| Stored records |
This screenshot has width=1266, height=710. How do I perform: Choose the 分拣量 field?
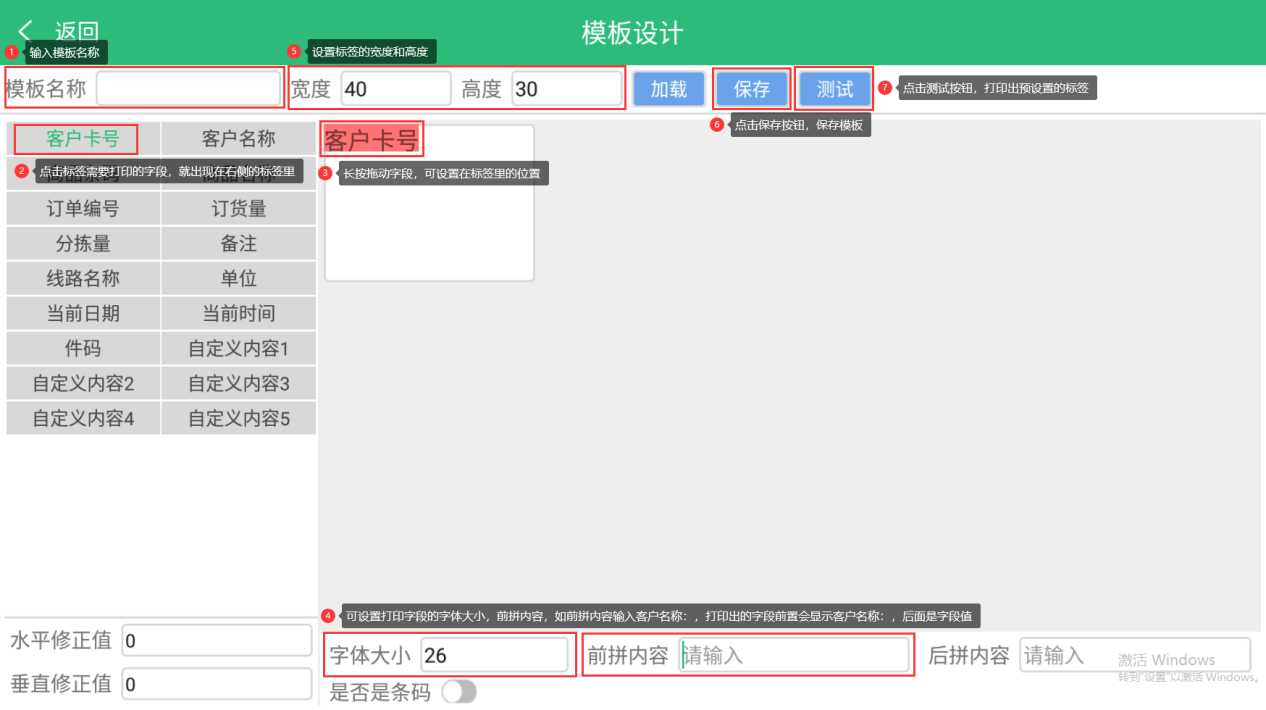[x=83, y=244]
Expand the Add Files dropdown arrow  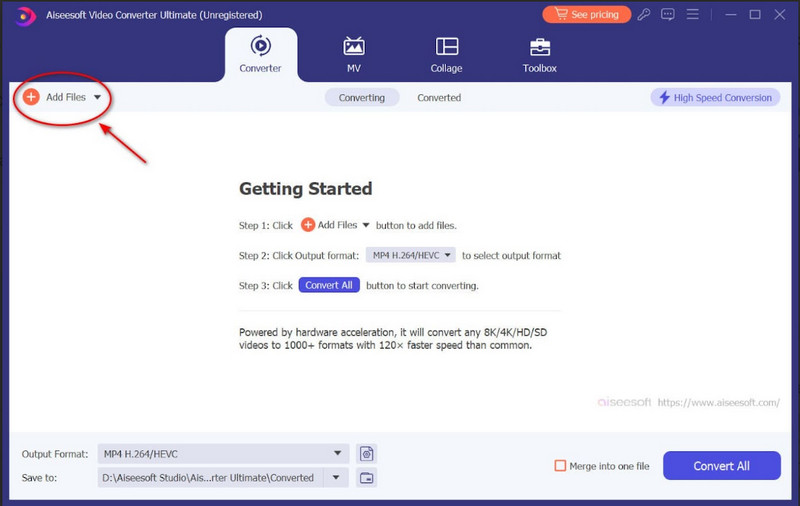97,97
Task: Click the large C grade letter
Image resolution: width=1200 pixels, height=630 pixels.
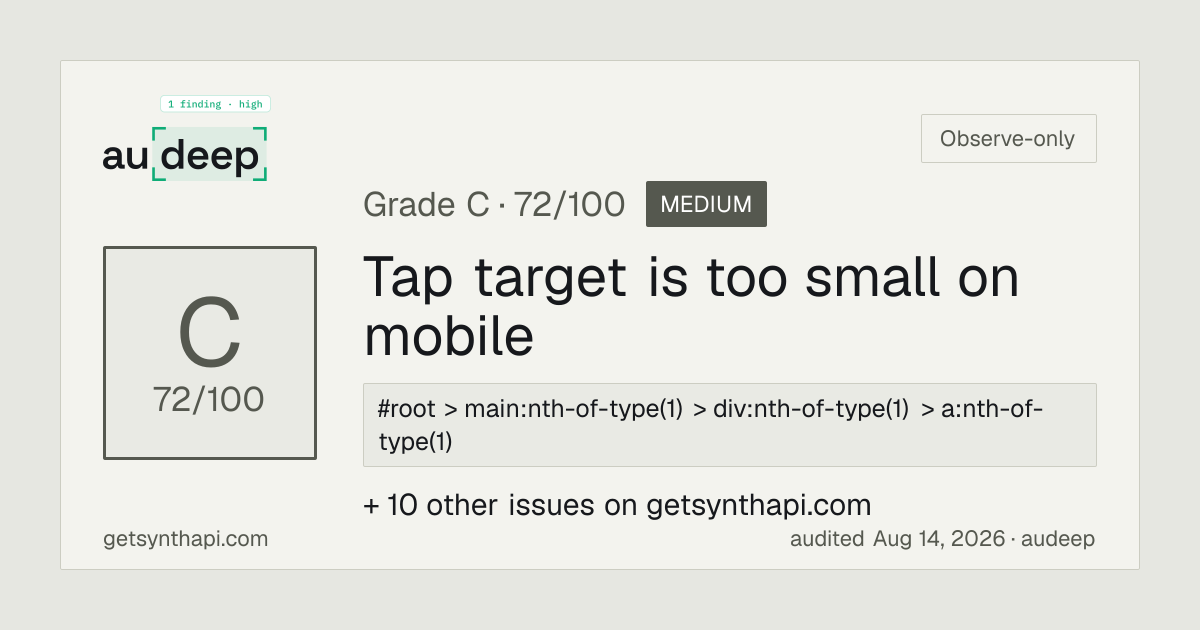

| Work order |
Nothing but the lines from the line containing "Task: Click the large C grade letter" to the end of the records above should be repeated, exactly and with every picture omitted.

| Result |
Task: Click the large C grade letter
Image resolution: width=1200 pixels, height=630 pixels.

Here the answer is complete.